In: Chemistry
Cyanide is used in several industrial applications, such as mining gold and electroplating silver. A danger of working with cyanide solutions is the potential hazard of releasing highly toxic hydrogen cyanide gas. What conditions are necessary to ensure that less than 1% of the cyanide in a particular solution is chemically present as HCN rather than CN-? (HCN pKa= 9.2)
(A) pH > 11.2
(B) pH > 10.2
(C) pH > 9.2
(D) pH > 8.2
(E) pH > 7.2
(F) pH < 11.2
(G) pH < 10.2
(H) pH < 9.2
(I) pH < 8.2
(J) pH < 7.2
-Please explain, Thank you.
From the question it is clear that [HCN]/[CN-] must be less than 1%
Since, less than 1% of the cyanide should be present as HCN rather than CN-. This implies [HCN] < 1% Ionization reaction of HCN is: HCN ---> H+ + CN- pKa = 9.2 Ka = [H+][CN-] / [HCN] For pKa = pH , CN- and HCN will be present in equal amounts i.e [CN-] = [HCN] For pKa < pH , [CN-] > [HCN] For pKa > pH , [CN-] < [HCN]
Hence when pH > 9.2 then more conc of CN- would be there than HCN.
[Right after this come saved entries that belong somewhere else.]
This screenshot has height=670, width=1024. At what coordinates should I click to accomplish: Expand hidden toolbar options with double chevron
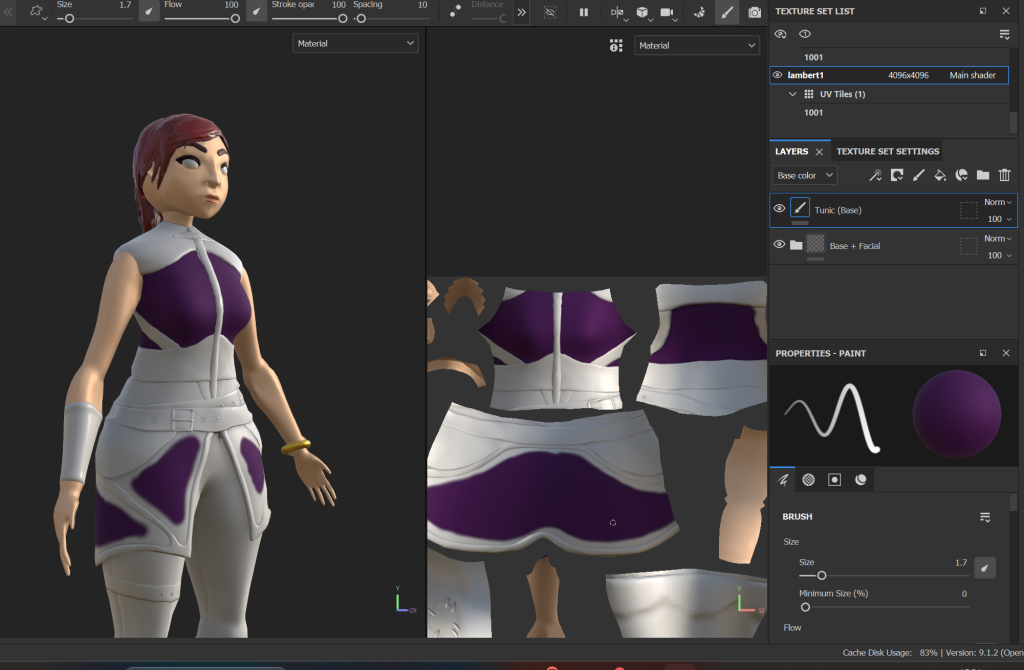[x=521, y=12]
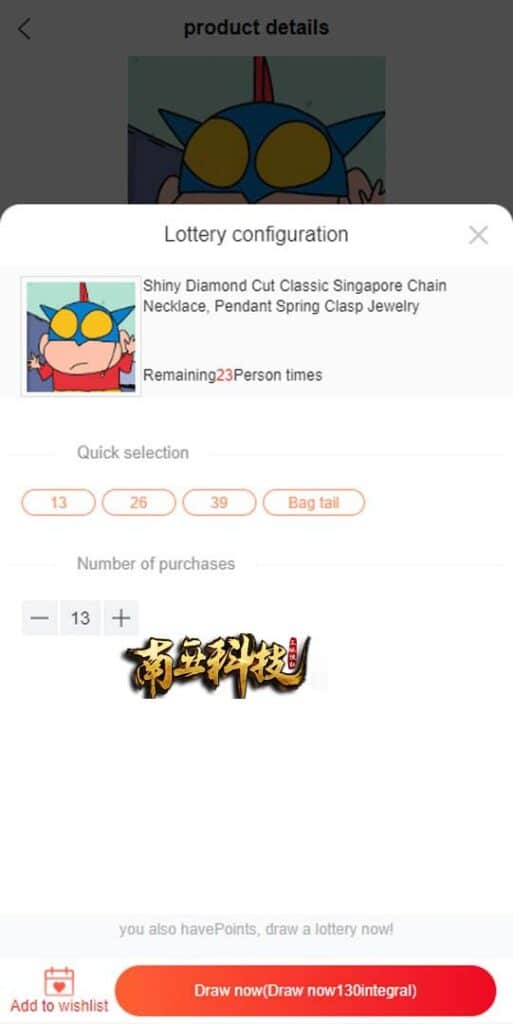
Task: Click the Quick selection section header
Action: pos(133,453)
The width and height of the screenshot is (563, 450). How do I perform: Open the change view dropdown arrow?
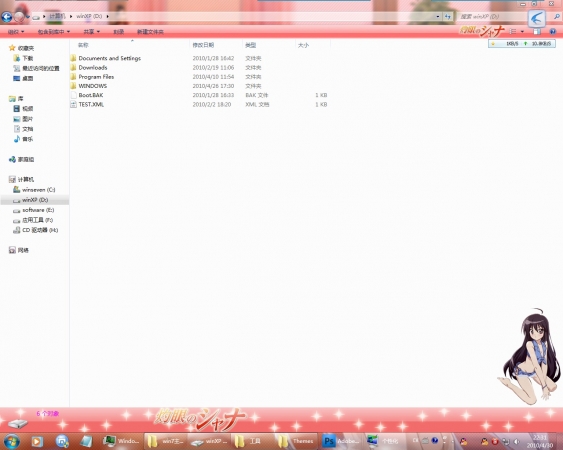pyautogui.click(x=522, y=32)
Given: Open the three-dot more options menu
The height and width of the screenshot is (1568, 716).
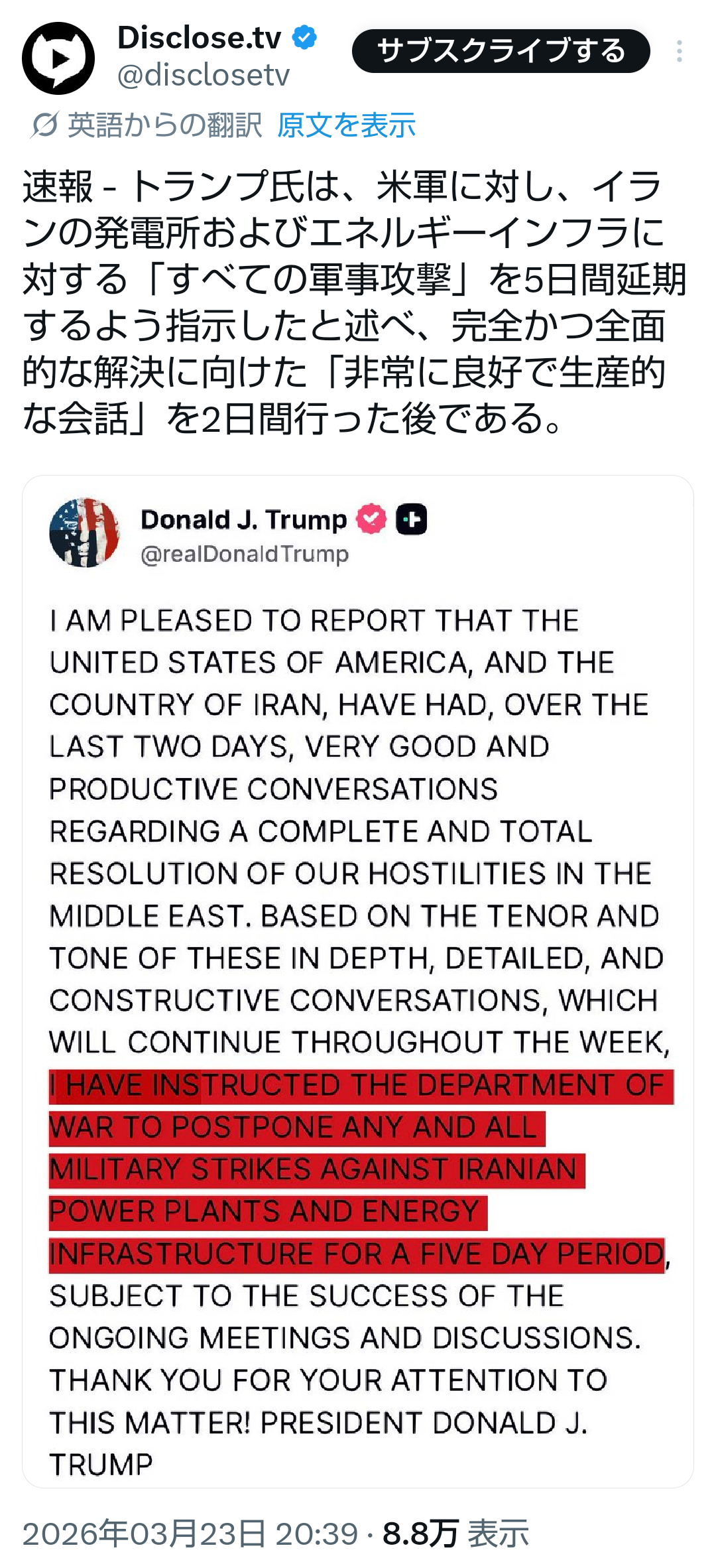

Now , we want to calculate the conditions when [HCN]< 1%
So, [HCN]/[CN-] < 1% .........(1)
since , Ka = [H+][CN-] / [HCN] , so [HCN]/[CN-] = [H+]/Ka Putting this in equation (1) [H+]/Ka = [HCN]/[CN-] < 1% [H+]/Ka < 1/100 Taking log both sides : log [H+] - log(Ka) < log(10-2) Multiplying -1 both sides: -log [H+] - (-log(Ka)) > 2 (inequality sign changes on multiplication by a negative number) pH - pKa > 2 pH > 2 + pKa pH > 2 + 9.2 pH > 11.2
For pH>11.2, less than 1% of HCN is present in the solution.